▸ WORK INSTRUCTION
Across these entries, how many lines contain the word "button"? Answer with only the number.

*** EXTRACTED INFORMATION Section Begins ***

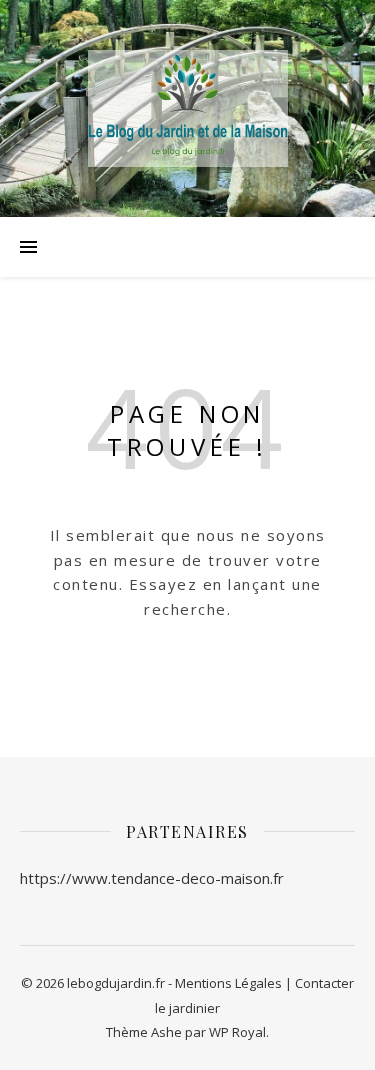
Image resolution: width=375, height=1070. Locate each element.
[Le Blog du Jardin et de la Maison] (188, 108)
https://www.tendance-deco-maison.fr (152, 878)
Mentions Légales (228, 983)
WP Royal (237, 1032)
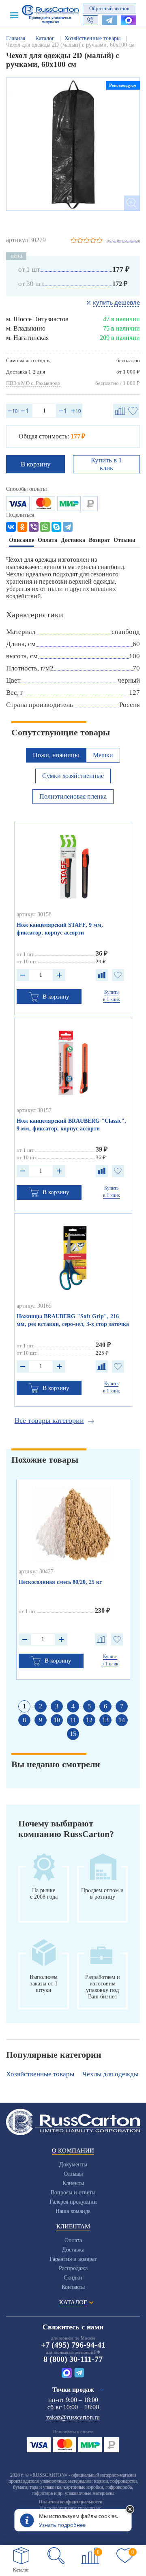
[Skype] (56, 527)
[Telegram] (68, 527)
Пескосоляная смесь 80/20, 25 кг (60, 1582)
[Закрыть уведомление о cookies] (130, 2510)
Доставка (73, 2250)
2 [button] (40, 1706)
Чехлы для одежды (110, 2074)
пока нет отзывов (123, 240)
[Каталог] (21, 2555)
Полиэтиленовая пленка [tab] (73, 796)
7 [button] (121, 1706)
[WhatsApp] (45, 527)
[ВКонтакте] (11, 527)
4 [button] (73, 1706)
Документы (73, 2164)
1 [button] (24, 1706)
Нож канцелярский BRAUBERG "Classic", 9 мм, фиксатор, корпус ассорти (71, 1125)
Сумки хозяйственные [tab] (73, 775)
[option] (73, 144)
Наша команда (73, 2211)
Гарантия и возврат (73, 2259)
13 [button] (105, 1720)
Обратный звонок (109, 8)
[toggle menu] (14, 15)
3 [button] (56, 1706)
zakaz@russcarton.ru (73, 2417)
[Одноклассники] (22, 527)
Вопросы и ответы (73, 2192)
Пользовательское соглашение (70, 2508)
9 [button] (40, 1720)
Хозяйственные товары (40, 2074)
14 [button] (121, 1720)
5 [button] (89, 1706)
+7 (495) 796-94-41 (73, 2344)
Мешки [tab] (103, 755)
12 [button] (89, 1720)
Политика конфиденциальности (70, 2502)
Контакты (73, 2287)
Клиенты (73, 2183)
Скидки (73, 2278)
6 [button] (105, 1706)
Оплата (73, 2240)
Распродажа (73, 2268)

*** EXTRACTED INFORMATION Section Ends ***

▸ WORKED SOLUTION
11